Visuellement, le film souffre également. La réalisation manque d’âme et d’identité. Certains décors paraissent artificiels, les effets spéciaux sont inégaux, et l’ensemble donne l’impression d’un produit Netflix standardisé, dénué de vision artistique. Rien n’étonne, rien ne marque. Le choix de tourner plusieurs séquences dans l’obscurité contribue à cette sensation de brouillon visuel. Au lieu d’amplifier la tension ou l’atmosphère, ces scènes finissent par fatiguer l’œil et renforcer l’impression d’un film inachevé. Au final, ce deuxième volet ressemble moins à une véritable suite qu’à un prétexte pour ouvrir la porte à un troisième film. Le problème, c’est qu’il est difficile de se sentir impliqué après deux heures de vide narratif et émotionnel.

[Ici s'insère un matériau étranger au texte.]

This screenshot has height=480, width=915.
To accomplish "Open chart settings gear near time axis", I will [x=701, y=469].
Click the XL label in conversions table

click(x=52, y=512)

Le cliffhanger final, censé donner envie de poursuivre l’aventure, laisse plutôt un goût amer. L’envie de continuer n’est pas au rendez-vous. L’erreur majeure de The Old Guard 2, c’est de ne pas respecter l’investissement émotionnel que le public avait mis dans le premier film. Plutôt que de capitaliser sur les forces existantes — les personnages, la mythologie, les enjeux moraux —, le film se contente d’enchaîner des scènes sans âme qui peinent à raconter quoi que ce soit. Pour ceux qui avaient apprécié le premier volet et espéraient retrouver l’esprit d’une équipe de héros immortels attachants et fatigués par le monde, la déception risque d’être au rendez-vous. Peu d’action marquante, un scénario faible, des dialogues sans consistance et une réalisation sans relief : difficile de conseiller ce film sans réserve.
Il reste quelques pistes intéressantes, notamment autour de la fragilité de l’immortalité ou des tensions internes au groupe, mais ces éléments sont trop peu exploités pour suffire à maintenir l’intérêt. Plus qu’un mauvais film, The Old Guard 2 est surtout un film vide, sans véritable raison d’exister. Pour ma part, l’impression est celle d’un temps perdu. Ce qui aurait pu être une saga prenante autour de la vie éternelle devient ici un produit formaté, tiède et oubliable. Regarder ce film, c’est accepter de patienter deux heures pour un futur qui, désormais, n’inspire guère d’enthousiasme.
Note : 1/10. En bref, plus qu’un mauvais film, The Old Guard 2 est surtout un film vide, sans véritable raison d’exister. Pour ma part, l’impression est celle d’un temps perdu.